The verb “he saw” — ὁράω — here in verse 8, carries the idea of perceiving, to discern something clearly. In biblical terms it suggests coming to know a thing.
ACTS 20
It’s used in Acts 4:20. When the religious leaders seek to silence, of all people, Peter and John, from speaking or teaching at all in the name of Jesus, they respond: As for us we cannot stop speaking about what we have seen and heard. That is, we can’t stop speaking about what we have come to know.
REVELATION 1
Similarly, in Revelation 1:7, speaking of the risen Lord Jesus. Behold, he is coming with the clouds, and every eye will see him, even those who pierced him, and all tribes of the earth will wail on account of him. Everyone will see. All will know without doubt. And for many, it will be too late.
SEEING IS BELIEVING
But when John saw, he believed. John is recorded as the first man in all the world to believe that the crucified Jesus is alive!
Verse 9. For as yet they did not understand the Scripture, that he must rise from the dead. Up to this point, they had not understood. But now, having observed and inspected, they begin to see clearly to where they are now starting to understand. That word “understand” is similar to the verb in verse 8, to see with comprehension. In fact, many suggest it’s an irregular form of the same verb. Regardless, it means to perceive with understanding.
Christian faith is never a blind faith. It’s a faith that has looked closely at the evidence, has seen through the lens of the Scriptures to where they now understand and believed.
STOOPING TO SEE
But there’s one more word we need to look at a little more closely in order to better perceive this entire progression. That’s back up in verse 5. It’s the word “stoop.” And stooping to look in. “Look” is implied. The word simply means “to bend beside” or “to stoop to a thing” often with the intention to check something out.
It’s used to describe an earnest, humble, investigation of a thing. It’s a disposition of humility and reverence. It conveys a desire for understanding and an expectancy to understand.
Speaking of the glories of Christ and the gospel, Peter will later write, these are things into which angels long to look — same word! Literally, these are things into which angels long to stoop. O to stoop and see.
PRIDE AND UNBELIEF
Loved ones, this is the only posture that will lead to belief.
Because the only thing in the way of belief is not a lack of information. Your friends and family don’t need more details or data. Only one thing stands in the way of belief — pride.

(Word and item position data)
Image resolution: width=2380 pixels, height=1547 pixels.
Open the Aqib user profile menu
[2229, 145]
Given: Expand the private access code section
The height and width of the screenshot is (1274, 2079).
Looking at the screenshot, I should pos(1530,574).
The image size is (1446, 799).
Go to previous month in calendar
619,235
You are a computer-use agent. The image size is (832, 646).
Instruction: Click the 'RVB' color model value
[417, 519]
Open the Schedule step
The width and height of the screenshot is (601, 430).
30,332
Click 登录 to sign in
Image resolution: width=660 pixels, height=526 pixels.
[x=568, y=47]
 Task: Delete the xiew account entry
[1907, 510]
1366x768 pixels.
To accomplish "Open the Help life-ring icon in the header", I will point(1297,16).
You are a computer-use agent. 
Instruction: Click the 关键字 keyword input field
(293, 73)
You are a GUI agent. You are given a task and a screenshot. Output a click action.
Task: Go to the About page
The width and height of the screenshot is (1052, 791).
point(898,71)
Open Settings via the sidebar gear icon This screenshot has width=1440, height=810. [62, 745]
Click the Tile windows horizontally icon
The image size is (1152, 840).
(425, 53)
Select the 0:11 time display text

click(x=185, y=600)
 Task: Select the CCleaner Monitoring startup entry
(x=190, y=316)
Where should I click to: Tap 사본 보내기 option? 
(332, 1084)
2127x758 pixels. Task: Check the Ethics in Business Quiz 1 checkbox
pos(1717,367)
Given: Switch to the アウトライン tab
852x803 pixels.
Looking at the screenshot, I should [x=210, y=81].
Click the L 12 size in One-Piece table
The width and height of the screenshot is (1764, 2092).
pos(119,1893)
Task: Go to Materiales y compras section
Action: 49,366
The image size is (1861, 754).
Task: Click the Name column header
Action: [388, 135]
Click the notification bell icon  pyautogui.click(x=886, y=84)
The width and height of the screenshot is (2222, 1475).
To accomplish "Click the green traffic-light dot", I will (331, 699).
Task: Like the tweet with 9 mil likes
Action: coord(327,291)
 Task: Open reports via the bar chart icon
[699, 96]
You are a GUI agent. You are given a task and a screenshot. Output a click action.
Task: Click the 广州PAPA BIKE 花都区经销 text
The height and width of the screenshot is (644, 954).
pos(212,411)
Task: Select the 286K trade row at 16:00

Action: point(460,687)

-- List of tasks --
A - List every all-capital heading in the sermon excerpt on seeing and believing, in order.
B - Please write what comes next in the sermon excerpt on seeing and believing, picking up right after its final sentence.

-- Written answers --
A -
ACTS 20
REVELATION 1
SEEING IS BELIEVING
STOOPING TO SEE
PRIDE AND UNBELIEF

B -
The disciples ran to see. They stooped to look. They inspected the evidence, recalled the words, and believed.
BELIEVE EVEN NOW
How about you? What about now? Do you believe it now? I’m not talking about some intellectual assent, but a belief to where this one thing changes how you view absolutely everything else!
You still need this! You and I don’t outgrow the need to stoop, inspect, recall, and believe.
The One who conquers death, what can He not do!!!
LOOKING INTO YOUR OWN GRAVE
The disciples came to check this news out. They stooped to look in. I hope you get that. They stooped to look into a grave — a tomb — in which no one had yet been laid! — in order to check this thing out!
They stooped to look into a grave that should have been theirs — should have been yours — should have been mine. It was like looking into one’s own grave, but someone else took up residency there in your place.
But the One who took up residency in the tomb that should have been ours — he didn’t stay long! Death was folded up! Laid aside … like grave cloths!
And the disciples believed.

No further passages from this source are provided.